Decidi tomar caminhos distintos em cada uma das campanhas: para a minha primeira caminhada rumo ao topo da AEW decidi criar o meu próprio wrestler e optei por fazer a segunda com Miro. A campanha começa, invariavelmente, com um convite de Tony Khan, o CEO da AEW, para participar num Casino Battle Royal, um rumble cuja ordem de entrada é, no jogo, definida pelo naipe e número da carta tirada. Invariavelmente tiramos o 2, para que sejamos os primeiros a ir para o ringue, em conjunto com outros quatro adversários. Em ambas as campanhas perdi esse primeiro combate e, no primeiro bloco, vi-me inserido numa história que me levou a lutar pelos títulos de Tag Team contra Best Friends. Apesar de ter obtido resultados distintos na minha primeira e segunda campanhas, não houve qualquer tipo de variação durante o bloco ou após o combate do título: na derrota separei-me do meu parceiro de modo não amigável e na vitória, apesar de termos conquistado os cinturões, voltei a fazê-lo, sem opção de escolha. No início do segundo bloco os títulos estavam esquecidos e a rivalidade era inexistente, como se nada nunca tivesse acontecido.

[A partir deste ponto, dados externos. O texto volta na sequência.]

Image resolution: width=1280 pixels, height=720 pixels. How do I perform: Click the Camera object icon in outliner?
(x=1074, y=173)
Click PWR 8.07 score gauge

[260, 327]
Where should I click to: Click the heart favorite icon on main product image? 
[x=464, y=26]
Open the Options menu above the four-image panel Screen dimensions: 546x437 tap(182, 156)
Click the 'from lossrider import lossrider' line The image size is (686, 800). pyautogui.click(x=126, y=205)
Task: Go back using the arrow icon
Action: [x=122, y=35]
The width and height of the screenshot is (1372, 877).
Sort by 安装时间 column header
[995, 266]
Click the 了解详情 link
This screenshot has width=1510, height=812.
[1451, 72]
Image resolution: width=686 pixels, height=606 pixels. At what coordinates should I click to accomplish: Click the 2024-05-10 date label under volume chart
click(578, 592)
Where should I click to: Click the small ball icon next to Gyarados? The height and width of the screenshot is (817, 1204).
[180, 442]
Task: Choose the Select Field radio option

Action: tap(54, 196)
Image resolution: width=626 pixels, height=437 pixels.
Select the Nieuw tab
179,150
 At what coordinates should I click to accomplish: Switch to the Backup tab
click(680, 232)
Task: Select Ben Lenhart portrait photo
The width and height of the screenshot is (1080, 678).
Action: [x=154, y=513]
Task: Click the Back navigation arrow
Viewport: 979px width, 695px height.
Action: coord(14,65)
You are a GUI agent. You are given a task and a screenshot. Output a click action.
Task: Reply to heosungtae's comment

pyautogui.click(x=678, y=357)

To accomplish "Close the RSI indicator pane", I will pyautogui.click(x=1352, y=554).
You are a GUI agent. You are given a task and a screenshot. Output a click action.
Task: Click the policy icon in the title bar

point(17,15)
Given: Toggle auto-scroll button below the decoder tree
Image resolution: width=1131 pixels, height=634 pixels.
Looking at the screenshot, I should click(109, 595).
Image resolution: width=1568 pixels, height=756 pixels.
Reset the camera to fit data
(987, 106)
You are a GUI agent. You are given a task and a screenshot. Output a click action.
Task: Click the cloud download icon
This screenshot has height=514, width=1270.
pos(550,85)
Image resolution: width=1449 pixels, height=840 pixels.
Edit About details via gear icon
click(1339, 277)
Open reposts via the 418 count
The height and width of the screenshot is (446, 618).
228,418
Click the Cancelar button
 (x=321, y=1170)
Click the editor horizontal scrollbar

Apesar de ter tido muito mais sucesso no arranque da minha segunda campanha (já vos disse que perdi mesmo muito?), o seu segundo bloco trouxe consigo exatamente o mesmo que tinha visto na primeira: uma história com o trio Death Triangle, que começa com uma mostra de amizade, se transforma em rivalidade e termina com um combate não sancionado contra todos os membros do trio. Foi apenas no início do terceiro bloco da segunda campanha, depois de vencer o dito combate, que tive oportunidade de experienciar outra história.

A mecânica de jogo de AEW: Fight Forever é prazerosa só por si, mas é nesta carnificina que o jogo verdadeiramente brilha.

Isto, porém, não tornou as coisas necessariamente mais interessantes. O modo tem uma clara falta de profundidade exacerbada pelo facto de não conseguirmos melhorar stats ou perks de wrestlers reais, não-criados, o que nos reduz a campanha a atividades no exterior, descanso e combates. Tudo isto é pontuado com combates que parecem inconsequentes, narrativas que existem de forma totalmente isolada nos blocos e títulos que não passam de um dado estatístico na nossa campanha. Considerando que demorei cerca de três horas para completar cada uma delas, fica a sensação de que, dadas as suas falências, Road To Elite, tal como outras vertentes do jogo, tem pouco mais para me oferecer.